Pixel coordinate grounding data

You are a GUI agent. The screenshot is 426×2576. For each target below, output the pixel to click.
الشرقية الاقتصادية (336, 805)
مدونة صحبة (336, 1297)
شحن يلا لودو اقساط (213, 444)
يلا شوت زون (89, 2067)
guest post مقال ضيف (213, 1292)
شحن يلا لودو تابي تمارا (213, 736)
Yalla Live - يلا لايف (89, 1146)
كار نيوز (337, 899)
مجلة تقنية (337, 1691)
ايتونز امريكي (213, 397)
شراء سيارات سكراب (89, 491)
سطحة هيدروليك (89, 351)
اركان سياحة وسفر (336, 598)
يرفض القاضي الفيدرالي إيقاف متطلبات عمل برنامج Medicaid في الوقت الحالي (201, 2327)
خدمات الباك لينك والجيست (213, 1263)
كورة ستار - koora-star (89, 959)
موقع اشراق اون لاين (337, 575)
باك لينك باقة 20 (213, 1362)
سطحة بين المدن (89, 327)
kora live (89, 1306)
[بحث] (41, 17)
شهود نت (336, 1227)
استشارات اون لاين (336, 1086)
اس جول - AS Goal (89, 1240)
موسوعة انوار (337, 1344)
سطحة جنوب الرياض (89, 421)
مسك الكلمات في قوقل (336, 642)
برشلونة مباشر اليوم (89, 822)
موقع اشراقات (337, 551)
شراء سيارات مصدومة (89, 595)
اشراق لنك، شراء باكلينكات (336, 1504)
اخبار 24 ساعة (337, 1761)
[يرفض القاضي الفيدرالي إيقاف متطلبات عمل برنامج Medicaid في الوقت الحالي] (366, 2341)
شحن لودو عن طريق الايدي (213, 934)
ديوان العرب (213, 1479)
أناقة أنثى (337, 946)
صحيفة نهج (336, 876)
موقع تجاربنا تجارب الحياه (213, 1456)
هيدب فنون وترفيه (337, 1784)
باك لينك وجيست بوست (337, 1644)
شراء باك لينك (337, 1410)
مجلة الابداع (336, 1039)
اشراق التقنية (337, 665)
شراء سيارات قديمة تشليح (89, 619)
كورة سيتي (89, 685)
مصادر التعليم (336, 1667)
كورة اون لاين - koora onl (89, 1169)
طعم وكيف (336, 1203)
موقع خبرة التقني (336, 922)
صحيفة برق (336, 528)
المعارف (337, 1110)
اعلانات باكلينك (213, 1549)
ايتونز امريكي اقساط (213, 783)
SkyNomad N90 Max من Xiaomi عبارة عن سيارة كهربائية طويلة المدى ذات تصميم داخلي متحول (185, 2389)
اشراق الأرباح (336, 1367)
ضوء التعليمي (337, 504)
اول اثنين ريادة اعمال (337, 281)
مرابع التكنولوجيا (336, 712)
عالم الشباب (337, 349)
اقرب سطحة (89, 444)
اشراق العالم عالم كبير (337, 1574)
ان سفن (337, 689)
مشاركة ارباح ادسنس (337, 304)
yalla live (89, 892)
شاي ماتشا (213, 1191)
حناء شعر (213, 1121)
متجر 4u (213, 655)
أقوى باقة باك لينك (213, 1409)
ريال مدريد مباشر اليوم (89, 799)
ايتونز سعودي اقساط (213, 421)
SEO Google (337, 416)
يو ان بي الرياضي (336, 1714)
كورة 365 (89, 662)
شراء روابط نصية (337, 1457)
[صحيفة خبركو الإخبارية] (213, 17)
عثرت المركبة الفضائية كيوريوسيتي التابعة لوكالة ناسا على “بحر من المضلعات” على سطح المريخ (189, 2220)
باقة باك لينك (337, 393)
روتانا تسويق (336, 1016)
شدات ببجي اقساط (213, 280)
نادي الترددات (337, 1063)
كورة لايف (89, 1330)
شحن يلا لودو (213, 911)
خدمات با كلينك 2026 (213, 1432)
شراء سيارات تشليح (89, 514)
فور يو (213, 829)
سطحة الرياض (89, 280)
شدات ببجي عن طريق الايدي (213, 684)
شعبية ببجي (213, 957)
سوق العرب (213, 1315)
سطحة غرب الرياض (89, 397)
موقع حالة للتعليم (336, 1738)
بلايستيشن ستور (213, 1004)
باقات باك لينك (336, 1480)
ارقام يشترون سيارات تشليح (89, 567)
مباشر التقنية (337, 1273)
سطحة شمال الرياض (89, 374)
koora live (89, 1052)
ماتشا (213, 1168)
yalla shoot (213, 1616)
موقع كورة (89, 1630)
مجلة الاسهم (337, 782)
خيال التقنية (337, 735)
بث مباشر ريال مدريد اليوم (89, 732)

PROBLEM TO WORK ON
Search the records for the string "متطلبات" and, wherever a line contains it, please copy that line.

WRITTEN RESPONSE
يرفض القاضي الفيدرالي إيقاف متطلبات عمل برنامج Medicaid في الوقت الحالي (201, 2327)
[يرفض القاضي الفيدرالي إيقاف متطلبات عمل برنامج Medicaid في الوقت الحالي] (366, 2341)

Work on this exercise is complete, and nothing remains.